[Records contained in a dataset]

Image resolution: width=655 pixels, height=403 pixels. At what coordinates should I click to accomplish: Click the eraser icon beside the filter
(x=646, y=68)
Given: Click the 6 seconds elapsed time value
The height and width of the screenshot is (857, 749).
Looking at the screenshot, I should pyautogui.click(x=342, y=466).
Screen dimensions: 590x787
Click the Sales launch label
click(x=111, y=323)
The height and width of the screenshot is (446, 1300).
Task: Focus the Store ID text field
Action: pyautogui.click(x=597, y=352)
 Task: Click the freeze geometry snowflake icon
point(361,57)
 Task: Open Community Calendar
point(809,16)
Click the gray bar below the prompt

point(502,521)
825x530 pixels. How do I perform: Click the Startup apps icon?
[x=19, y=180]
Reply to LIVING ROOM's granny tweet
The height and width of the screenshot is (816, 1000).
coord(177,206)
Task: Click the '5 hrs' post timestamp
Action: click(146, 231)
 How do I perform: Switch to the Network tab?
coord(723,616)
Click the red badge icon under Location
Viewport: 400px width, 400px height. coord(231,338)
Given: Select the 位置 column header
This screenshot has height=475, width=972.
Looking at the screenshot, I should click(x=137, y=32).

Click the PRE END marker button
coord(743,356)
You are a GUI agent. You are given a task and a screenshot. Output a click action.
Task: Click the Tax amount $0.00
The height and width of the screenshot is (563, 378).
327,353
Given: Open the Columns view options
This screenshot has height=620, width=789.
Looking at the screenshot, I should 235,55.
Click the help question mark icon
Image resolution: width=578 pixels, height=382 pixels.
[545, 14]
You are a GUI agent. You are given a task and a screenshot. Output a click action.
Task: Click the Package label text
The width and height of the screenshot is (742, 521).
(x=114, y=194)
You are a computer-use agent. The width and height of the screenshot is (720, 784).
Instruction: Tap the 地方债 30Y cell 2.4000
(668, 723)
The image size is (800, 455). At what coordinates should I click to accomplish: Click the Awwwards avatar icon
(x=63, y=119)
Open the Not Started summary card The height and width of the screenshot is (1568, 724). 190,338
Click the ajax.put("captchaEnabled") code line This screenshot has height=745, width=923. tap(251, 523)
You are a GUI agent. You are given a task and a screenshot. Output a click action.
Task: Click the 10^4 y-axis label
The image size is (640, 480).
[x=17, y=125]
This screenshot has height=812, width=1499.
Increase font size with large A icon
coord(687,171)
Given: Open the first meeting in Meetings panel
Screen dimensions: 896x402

■ About this exercise
Set down, exactly as they appear above, all lines from the one that has "This screenshot has height=475, width=972." down to the one that has "Given: Open the Columns view options", including those two and no others.

■ Written response
This screenshot has height=475, width=972.
Looking at the screenshot, I should click(x=137, y=32).

Click the PRE END marker button
coord(743,356)
You are a GUI agent. You are given a task and a screenshot. Output a click action.
Task: Click the Tax amount $0.00
The height and width of the screenshot is (563, 378).
327,353
Given: Open the Columns view options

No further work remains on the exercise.